## Work order
Every word of the data must be reproduced in your reply exactly.

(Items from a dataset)
----
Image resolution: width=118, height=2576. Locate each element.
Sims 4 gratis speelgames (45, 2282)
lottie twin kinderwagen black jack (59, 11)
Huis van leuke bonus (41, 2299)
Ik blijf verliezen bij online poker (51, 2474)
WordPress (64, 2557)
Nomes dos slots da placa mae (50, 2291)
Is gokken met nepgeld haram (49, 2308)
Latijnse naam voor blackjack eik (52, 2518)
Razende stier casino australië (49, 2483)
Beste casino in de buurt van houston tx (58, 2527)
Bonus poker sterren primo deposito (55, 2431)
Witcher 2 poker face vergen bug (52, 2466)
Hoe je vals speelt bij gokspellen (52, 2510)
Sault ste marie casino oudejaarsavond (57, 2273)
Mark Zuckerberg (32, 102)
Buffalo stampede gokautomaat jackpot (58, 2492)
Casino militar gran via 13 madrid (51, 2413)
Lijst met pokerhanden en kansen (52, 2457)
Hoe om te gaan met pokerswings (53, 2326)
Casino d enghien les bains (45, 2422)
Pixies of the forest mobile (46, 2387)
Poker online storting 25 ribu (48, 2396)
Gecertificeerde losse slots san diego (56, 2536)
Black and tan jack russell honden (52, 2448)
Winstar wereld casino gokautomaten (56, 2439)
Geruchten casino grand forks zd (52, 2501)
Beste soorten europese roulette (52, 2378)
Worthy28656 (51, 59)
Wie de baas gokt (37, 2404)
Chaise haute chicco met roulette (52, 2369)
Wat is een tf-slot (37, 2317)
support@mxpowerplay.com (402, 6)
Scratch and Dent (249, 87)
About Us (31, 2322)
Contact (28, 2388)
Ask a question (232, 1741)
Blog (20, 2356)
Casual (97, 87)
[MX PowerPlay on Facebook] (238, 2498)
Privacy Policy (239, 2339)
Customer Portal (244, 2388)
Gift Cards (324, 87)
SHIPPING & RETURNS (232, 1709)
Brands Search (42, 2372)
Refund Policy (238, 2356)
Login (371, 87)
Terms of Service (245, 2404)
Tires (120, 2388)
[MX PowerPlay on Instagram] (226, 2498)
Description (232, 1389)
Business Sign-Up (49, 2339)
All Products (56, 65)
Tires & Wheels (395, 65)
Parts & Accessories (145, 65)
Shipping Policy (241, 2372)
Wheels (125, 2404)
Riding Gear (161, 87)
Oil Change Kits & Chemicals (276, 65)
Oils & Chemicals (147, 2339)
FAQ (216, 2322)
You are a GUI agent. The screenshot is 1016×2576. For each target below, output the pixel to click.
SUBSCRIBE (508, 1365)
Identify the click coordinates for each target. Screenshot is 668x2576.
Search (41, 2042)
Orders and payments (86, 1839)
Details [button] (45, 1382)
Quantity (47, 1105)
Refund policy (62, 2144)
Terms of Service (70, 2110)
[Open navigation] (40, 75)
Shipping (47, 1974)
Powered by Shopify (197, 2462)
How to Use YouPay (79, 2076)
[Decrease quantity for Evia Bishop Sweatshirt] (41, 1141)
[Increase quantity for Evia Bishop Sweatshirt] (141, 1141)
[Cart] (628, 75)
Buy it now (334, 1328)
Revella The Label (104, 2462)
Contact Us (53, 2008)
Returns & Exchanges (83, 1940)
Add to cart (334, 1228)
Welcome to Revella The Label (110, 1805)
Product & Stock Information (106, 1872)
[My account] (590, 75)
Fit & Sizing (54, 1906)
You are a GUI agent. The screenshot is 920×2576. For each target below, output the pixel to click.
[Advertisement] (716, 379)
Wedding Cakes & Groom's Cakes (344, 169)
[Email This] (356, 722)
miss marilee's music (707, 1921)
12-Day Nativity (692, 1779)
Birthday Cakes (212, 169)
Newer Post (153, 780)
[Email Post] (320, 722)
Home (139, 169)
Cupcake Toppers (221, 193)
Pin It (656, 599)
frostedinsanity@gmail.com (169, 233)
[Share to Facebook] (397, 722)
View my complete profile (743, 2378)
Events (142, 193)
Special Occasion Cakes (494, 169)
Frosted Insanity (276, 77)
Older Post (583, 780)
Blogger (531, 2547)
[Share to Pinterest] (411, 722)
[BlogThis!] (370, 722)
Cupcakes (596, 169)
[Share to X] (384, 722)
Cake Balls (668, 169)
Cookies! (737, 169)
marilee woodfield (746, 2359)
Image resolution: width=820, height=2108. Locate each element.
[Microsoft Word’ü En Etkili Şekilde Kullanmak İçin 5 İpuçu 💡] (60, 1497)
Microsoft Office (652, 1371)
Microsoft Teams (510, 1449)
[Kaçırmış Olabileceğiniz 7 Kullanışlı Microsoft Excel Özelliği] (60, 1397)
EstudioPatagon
----
## Solution for this exercise
Image resolution: width=118, height=2576. Locate each element.
Sims 4 gratis speelgames (45, 2282)
lottie twin kinderwagen black jack (59, 11)
Huis van leuke bonus (41, 2299)
Ik blijf verliezen bij online poker (51, 2474)
WordPress (64, 2557)
Nomes dos slots da placa mae (50, 2291)
Is gokken met nepgeld haram (49, 2308)
Latijnse naam voor blackjack eik (52, 2518)
Razende stier casino australië (49, 2483)
Beste casino in de buurt van houston tx (58, 2527)
Bonus poker sterren primo deposito (55, 2431)
Witcher 2 poker face vergen bug (52, 2466)
Hoe je vals speelt bij gokspellen (52, 2510)
Sault ste marie casino oudejaarsavond (57, 2273)
Mark Zuckerberg (32, 102)
Buffalo stampede gokautomaat jackpot (58, 2492)
Casino militar gran via 13 madrid (51, 2413)
Lijst met pokerhanden en kansen (52, 2457)
Hoe om te gaan met pokerswings (53, 2326)
Casino d enghien les bains (45, 2422)
Pixies of the forest mobile (46, 2387)
Poker online storting 25 ribu (48, 2396)
Gecertificeerde losse slots san diego (56, 2536)
Black and tan jack russell honden (52, 2448)
Winstar wereld casino gokautomaten (56, 2439)
Geruchten casino grand forks zd (52, 2501)
Beste soorten europese roulette (52, 2378)
Worthy28656 (51, 59)
Wie de baas gokt (37, 2404)
Chaise haute chicco met roulette (52, 2369)
Wat is een tf-slot (37, 2317)
support@mxpowerplay.com (402, 6)
Scratch and Dent (249, 87)
About Us (31, 2322)
Contact (28, 2388)
Ask a question (232, 1741)
Blog (20, 2356)
Casual (97, 87)
[MX PowerPlay on Facebook] (238, 2498)
Privacy Policy (239, 2339)
Customer Portal (244, 2388)
Gift Cards (324, 87)
SHIPPING & RETURNS (232, 1709)
Brands Search (42, 2372)
Refund Policy (238, 2356)
Login (371, 87)
Terms of Service (245, 2404)
Tires (120, 2388)
[MX PowerPlay on Instagram] (226, 2498)
Description (232, 1389)
Business Sign-Up (49, 2339)
All Products (56, 65)
Tires & Wheels (395, 65)
Parts & Accessories (145, 65)
Shipping Policy (241, 2372)
Wheels (125, 2404)
Riding Gear (161, 87)
Oil Change Kits & Chemicals (276, 65)
Oils & Chemicals (147, 2339)
FAQ (216, 2322)
You are a GUI agent. The screenshot is 1016×2576. For each target below, output the pixel to click.
SUBSCRIBE (508, 1365)
Identify the click coordinates for each target. Screenshot is 668x2576.
Search (41, 2042)
Orders and payments (86, 1839)
Details [button] (45, 1382)
Quantity (47, 1105)
Refund policy (62, 2144)
Terms of Service (70, 2110)
[Open navigation] (40, 75)
Shipping (47, 1974)
Powered by Shopify (197, 2462)
How to Use YouPay (79, 2076)
[Decrease quantity for Evia Bishop Sweatshirt] (41, 1141)
[Increase quantity for Evia Bishop Sweatshirt] (141, 1141)
[Cart] (628, 75)
Buy it now (334, 1328)
Revella The Label (104, 2462)
Contact Us (53, 2008)
Returns & Exchanges (83, 1940)
Add to cart (334, 1228)
Welcome to Revella The Label (110, 1805)
Product & Stock Information (106, 1872)
[My account] (590, 75)
Fit & Sizing (54, 1906)
You are a GUI agent. The screenshot is 920×2576. For each target below, output the pixel to click.
[Advertisement] (716, 379)
Wedding Cakes & Groom's Cakes (344, 169)
[Email This] (356, 722)
miss marilee's music (707, 1921)
12-Day Nativity (692, 1779)
Birthday Cakes (212, 169)
Newer Post (153, 780)
[Email Post] (320, 722)
Home (139, 169)
Cupcake Toppers (221, 193)
Pin It (656, 599)
frostedinsanity@gmail.com (169, 233)
[Share to Facebook] (397, 722)
View my complete profile (743, 2378)
Events (142, 193)
Special Occasion Cakes (494, 169)
Frosted Insanity (276, 77)
Older Post (583, 780)
Blogger (531, 2547)
[Share to Pinterest] (411, 722)
[BlogThis!] (370, 722)
Cupcakes (596, 169)
[Share to X] (384, 722)
Cake Balls (668, 169)
Cookies! (737, 169)
marilee woodfield (746, 2359)
Image resolution: width=820, height=2108. Locate each element.
[Microsoft Word’ü En Etkili Şekilde Kullanmak İçin 5 İpuçu 💡] (60, 1497)
Microsoft Office (652, 1371)
Microsoft Teams (510, 1449)
[Kaçırmış Olabileceğiniz 7 Kullanışlı Microsoft Excel Özelliği] (60, 1397)
EstudioPatagon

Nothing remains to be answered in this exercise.